Imposing a hard limit on Python integers

storchaka · August 29, 2024, 12:58pm

Currently, the upper limit of Python integers is determined by the size of the block of memory that can be theoretically and practically allocated. On 32-bit platforms it is \frac{15}{2}(2^{31}-1) < 2^{34} bits (2 bytes for every 15 bits). On 64-bit platforms the theoretical limit is \frac{15}{2}(2^{63}-1) < 2^{66} bits. This requires insane amount of memory. This is much more than any existing computer have or can have in observable future. In both Intel64 and AMD64, the 52-bit physical address limit is defined in the architecture specifications. 64-bit computing - Wikipedia

I propose to impose hard limit of 2^{63}-1 or 2^{64}-2 bits for Python integers. With such limit (if forbid creation larger integers even if the size in bytes can fit in 64 bits) the number of bits can always be expressed as 64-bit integer (signed or unsigned), and some complex code in longobject.c and mathmodule.c could be simplified. Currently it is written to support integers larger than such limit, although this cannot be tested (and likely could not be tested in this century).

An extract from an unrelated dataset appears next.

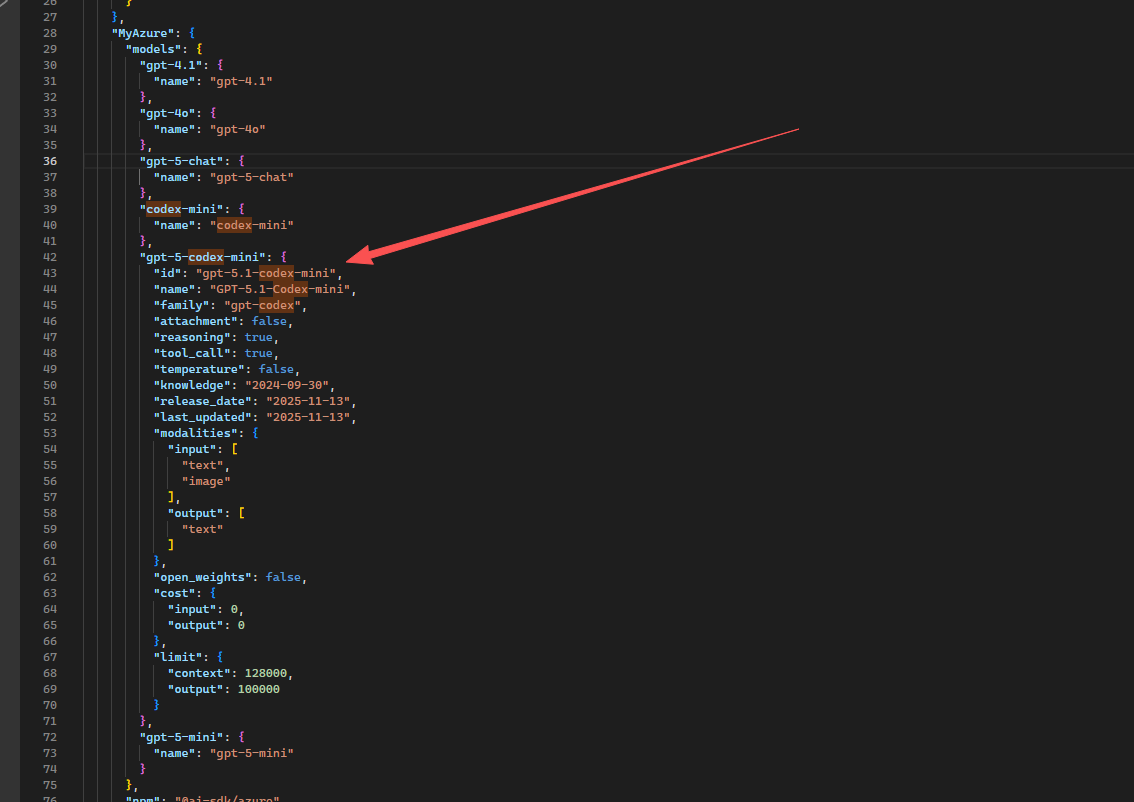Screen dimensions: 1134x802
Task: Place cursor on the "MyAzure" key
Action: coord(145,33)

This can be implementation limit, not language limit.

I proposed this idea in the discussion about gh-121485: Always use 64-bit integers for integers bits count by serhiy-storchaka · Pull Request #121486 · python/cpython · GitHub, and @mdickinson liked it. But this is a fundamental change and should be discussed among all core developers.

oscarbenjamin · August 29, 2024, 1:28pm

Is it a fundamental change?

If it is possible to change this now then it would be similarly possible to change it again in future if it somehow becomes desirable to exceed this limit. That is a purely theoretical concern for the foreseeable future though anyway as you say since at the least it would seem to require supporting some future architecture that does not even exist yet.

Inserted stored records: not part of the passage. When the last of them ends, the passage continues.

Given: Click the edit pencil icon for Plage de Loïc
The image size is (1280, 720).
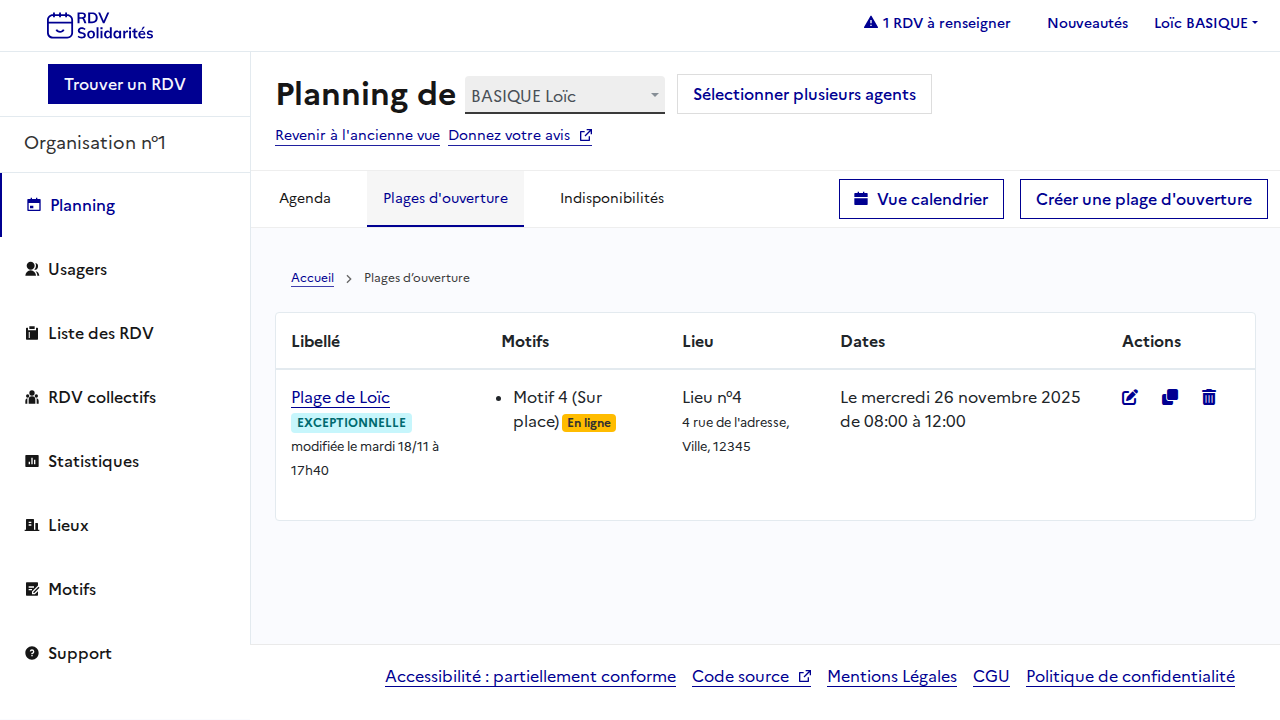Looking at the screenshot, I should pyautogui.click(x=1130, y=398).
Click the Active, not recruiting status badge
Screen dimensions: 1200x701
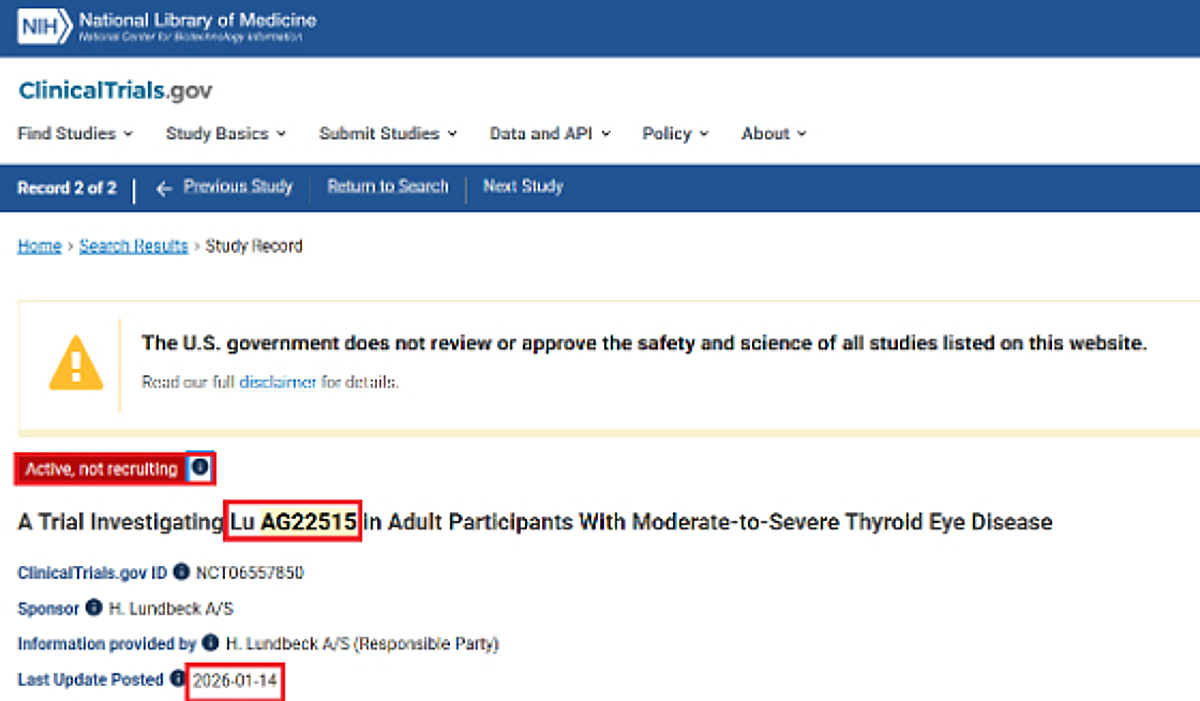tap(101, 469)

A more realistic concern: are there any compatibility implications for downstream extension modules resulting from this change?

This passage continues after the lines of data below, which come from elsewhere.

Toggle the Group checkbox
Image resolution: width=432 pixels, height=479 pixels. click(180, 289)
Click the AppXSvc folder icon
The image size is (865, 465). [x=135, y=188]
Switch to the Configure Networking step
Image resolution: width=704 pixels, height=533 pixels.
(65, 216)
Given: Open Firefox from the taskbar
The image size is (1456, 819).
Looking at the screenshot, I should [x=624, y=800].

I presume that this really only actually changes anything in a 32-bit build because otherwise size_t would already be 64 bits anyway right? So basically this is just making the type bigger on 32 bit system so that the code can be simpler?

Does there exist a supported platform where size_t is more than 64 bits?

notatallshaw · August 29, 2024, 1:49pm

Why is this in “Core Development” and not “Ideas”? It would be a big breaking change for many users (e.g. anyone who ever uses scripts to write Number Theory or Cryptography) and would presumably require a PEP?

I’ll note that limiting integers to be capped by default to printing 4,300 digits (approx 14,284 bits) without prior announcement caused significant backlash: Int/str conversions broken in latest Python bugfix releases.

Or am I misunderstanding, and this is an internal implementation detail that affects C code and not Python code?

Edit: Apologies, reading again, this is almost certainly “CPython implelentation integer” and not “Python Integers”. I hope you appreciate why I found the termanology confusing.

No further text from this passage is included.